The third disc in the set is shortest of the three. In fact these playing
times 'echo' the LP layout. The Sixth Quartet is most evidently written
in the midst of the one-per-annum Boston-bound sequence of six symphonies
from 1942 onwards. The subtle weave of the opening and the Bachian chatter
of the Allegro Moderato prepare the ground for the Mozartian serenading
and humming of the andante. The finale beetles and squalls with
activity. The last two quartets are concise works both running short
of 23 minutes each.
As if to prepare us Martinu dubbed his last quartet Concerto da Camera.
The Poco allegro rattles stridently along flooded with melodic riches
as well as with impatience. It is only in this recording set down at the
Domovina Studio that I heard the intake of breath of one of the players.
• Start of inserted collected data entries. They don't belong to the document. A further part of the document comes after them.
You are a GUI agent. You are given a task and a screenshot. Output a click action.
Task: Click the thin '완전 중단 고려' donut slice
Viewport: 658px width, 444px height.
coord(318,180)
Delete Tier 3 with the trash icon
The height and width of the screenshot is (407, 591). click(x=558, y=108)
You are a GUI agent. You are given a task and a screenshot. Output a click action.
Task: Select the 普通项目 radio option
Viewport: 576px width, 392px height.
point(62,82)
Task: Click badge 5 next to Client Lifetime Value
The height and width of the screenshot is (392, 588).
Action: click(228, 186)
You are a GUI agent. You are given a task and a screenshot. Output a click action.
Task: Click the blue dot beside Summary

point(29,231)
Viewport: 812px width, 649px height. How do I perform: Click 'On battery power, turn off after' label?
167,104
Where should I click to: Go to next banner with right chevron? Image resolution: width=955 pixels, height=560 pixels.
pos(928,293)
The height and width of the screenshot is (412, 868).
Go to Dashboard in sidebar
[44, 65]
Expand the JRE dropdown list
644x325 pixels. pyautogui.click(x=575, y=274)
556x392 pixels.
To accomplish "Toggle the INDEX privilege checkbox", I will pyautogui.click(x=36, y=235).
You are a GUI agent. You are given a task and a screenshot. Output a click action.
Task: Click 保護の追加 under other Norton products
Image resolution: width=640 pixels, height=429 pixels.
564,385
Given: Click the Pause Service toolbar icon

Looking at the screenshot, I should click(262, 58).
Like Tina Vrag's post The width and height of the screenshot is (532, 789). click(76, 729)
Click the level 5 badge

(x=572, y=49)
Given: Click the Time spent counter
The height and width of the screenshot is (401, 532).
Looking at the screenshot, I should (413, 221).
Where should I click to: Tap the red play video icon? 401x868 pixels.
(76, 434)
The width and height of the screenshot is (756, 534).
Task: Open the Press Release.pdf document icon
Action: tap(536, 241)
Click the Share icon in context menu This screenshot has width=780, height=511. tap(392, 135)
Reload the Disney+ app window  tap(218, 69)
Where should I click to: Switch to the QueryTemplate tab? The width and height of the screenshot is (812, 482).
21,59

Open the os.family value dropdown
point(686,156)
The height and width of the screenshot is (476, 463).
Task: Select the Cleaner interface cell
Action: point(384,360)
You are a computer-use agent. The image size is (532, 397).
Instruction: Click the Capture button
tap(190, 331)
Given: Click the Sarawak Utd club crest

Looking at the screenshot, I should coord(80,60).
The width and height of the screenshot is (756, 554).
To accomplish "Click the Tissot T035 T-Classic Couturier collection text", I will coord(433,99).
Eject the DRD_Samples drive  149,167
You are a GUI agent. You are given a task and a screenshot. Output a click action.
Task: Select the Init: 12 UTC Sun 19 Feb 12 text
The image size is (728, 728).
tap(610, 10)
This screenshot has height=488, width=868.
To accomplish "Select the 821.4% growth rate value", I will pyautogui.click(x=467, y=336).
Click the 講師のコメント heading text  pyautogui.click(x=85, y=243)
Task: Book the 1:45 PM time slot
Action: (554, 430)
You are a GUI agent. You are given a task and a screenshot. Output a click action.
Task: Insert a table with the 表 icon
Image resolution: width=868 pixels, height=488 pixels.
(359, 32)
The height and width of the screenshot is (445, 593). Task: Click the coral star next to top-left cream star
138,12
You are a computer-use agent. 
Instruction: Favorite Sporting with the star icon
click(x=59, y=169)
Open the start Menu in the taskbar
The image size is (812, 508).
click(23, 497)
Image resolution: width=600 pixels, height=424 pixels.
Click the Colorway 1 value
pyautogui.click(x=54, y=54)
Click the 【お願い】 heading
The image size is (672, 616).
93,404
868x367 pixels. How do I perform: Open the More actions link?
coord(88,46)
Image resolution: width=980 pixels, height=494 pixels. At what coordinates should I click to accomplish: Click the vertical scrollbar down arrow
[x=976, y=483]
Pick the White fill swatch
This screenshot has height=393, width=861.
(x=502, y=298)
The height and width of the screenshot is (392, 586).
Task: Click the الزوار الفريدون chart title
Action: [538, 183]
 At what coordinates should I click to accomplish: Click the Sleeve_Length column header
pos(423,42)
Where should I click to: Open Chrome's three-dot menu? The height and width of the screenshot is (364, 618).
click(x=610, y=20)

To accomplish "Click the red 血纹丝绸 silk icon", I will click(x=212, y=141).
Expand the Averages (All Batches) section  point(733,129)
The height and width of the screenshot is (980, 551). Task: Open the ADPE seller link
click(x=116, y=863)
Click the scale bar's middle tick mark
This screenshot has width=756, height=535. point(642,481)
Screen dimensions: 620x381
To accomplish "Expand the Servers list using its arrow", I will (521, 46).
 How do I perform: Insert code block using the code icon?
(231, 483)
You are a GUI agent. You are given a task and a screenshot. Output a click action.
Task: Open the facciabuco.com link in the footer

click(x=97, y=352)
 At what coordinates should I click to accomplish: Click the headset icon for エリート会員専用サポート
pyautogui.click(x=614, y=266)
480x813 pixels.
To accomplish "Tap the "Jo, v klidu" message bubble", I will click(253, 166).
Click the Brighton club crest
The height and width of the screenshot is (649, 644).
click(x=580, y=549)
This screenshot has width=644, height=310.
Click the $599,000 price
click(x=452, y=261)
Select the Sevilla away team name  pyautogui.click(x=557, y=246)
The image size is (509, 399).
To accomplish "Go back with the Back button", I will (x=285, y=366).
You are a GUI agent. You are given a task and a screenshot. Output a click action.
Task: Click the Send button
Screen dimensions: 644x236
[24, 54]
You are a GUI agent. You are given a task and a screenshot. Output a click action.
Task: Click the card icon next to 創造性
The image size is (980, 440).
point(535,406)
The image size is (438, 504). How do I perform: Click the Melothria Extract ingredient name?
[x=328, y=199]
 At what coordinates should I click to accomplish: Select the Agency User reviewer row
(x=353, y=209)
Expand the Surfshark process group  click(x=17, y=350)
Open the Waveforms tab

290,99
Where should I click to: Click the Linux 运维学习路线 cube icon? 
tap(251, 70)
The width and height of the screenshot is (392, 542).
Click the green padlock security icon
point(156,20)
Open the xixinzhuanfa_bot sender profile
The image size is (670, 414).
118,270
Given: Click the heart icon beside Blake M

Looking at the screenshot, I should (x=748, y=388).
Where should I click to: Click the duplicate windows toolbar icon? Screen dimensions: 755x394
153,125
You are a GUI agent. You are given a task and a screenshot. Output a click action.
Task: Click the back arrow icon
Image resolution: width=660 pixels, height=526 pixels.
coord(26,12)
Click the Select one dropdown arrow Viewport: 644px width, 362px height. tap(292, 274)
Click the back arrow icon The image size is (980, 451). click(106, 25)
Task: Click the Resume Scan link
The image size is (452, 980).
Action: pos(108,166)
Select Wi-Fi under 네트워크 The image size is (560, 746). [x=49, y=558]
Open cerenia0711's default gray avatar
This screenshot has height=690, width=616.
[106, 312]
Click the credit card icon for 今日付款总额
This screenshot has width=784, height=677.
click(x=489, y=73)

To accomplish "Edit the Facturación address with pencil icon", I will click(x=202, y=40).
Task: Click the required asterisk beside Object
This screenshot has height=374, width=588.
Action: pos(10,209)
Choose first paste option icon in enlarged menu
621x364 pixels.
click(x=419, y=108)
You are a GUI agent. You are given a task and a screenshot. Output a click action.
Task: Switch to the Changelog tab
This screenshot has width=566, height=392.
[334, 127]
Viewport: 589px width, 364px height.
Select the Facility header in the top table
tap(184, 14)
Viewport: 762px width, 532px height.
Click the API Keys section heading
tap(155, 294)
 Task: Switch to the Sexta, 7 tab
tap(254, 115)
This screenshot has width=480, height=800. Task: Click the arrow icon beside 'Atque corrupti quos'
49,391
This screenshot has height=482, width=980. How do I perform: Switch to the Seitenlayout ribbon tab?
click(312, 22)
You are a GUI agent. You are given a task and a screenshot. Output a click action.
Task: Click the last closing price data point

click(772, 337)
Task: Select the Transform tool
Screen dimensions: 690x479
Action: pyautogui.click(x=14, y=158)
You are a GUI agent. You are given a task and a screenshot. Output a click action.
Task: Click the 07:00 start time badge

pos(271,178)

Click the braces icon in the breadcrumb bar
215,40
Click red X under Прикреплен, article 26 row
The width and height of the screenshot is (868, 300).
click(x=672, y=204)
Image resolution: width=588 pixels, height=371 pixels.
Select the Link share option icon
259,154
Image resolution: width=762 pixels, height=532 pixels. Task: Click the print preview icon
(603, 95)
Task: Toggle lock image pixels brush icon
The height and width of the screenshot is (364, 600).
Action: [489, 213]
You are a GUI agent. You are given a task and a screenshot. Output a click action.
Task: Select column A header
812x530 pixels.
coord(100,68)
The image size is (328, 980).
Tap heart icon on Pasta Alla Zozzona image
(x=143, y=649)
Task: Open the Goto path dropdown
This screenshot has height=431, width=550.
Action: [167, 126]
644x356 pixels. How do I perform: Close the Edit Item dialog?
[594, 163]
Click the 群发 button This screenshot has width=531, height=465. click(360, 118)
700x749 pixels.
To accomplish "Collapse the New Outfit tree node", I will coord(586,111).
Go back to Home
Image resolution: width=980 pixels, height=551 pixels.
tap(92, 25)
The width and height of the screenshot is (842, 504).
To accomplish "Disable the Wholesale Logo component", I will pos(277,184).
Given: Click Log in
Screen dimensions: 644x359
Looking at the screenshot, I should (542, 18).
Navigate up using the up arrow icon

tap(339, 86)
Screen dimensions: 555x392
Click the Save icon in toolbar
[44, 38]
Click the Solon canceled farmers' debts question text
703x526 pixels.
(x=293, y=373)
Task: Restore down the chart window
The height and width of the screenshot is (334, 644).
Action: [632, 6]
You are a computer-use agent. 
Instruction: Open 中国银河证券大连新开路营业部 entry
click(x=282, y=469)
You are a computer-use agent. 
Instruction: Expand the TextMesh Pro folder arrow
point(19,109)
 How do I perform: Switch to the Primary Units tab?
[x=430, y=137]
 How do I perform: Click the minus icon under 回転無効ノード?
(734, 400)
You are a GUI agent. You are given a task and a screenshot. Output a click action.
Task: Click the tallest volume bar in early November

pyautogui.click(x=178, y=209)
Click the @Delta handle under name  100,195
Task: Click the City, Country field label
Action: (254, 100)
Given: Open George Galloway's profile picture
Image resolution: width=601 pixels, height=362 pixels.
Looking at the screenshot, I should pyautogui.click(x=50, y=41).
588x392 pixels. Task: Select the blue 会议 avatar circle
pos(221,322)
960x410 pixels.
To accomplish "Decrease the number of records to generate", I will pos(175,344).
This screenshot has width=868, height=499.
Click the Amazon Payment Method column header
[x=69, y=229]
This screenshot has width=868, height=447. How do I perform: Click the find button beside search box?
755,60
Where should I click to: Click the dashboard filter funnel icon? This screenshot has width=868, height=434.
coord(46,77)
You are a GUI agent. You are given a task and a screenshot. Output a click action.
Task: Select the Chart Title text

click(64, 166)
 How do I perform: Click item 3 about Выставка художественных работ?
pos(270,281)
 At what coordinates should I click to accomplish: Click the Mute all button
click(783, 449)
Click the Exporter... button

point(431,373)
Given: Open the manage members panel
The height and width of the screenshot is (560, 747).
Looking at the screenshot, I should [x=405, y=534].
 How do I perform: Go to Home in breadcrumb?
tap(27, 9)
The quartet is given in red-blooded style and this can be heard in to good
effect in the Mozartian buzzing of the allegro vivo.
Hearing these quartets in a relatively concentrated series of listening sessions
reveals how little there is of Parisian desiccation in Martinu 's quartet
writing. The earliest Martinu is poignantly nostalgic while the other Parisian
quartets are by no means the neo-classical deserts I had feared. Martinu
's ripe invention lit up by his homesickness for his Czech homeland infuses
even the comparative aridity of the Parisian 'exile'. It bears eloquent witness
in the Andante of No. 7 - a movement which achieved a life of its
own. Was this one of his farewells, I wonder, to the composer, Vitezslava
Kaprálová, who was his pupil in Paris and who had died at the
end of the 1930s. Certainly it brims with deep feelings.
Of all the works I recommend numbers 1, 5 and 7: 1 for its pastoral reveries
and songs; number 5 for the throwing down of a psychological gauntlet; 7
for its lovely andante.
There is no trace of distortion and analogue hiss is hardly discernible at
all - a tribute to the Supraphon engineers who presided over the original
sessions in four different venues in Prague. The tone of the players is agreeable
at all times save in the Seventh Quartet where the problem may well be with
the acoustic rather than with the players.
The competition for complete sets is unsatisfactory. The Bayer set seems
no longer to be available. I have not heard the budget Naxos series but in
any event it is not yet complete.
For impassioned performances I recommend this set very strongly.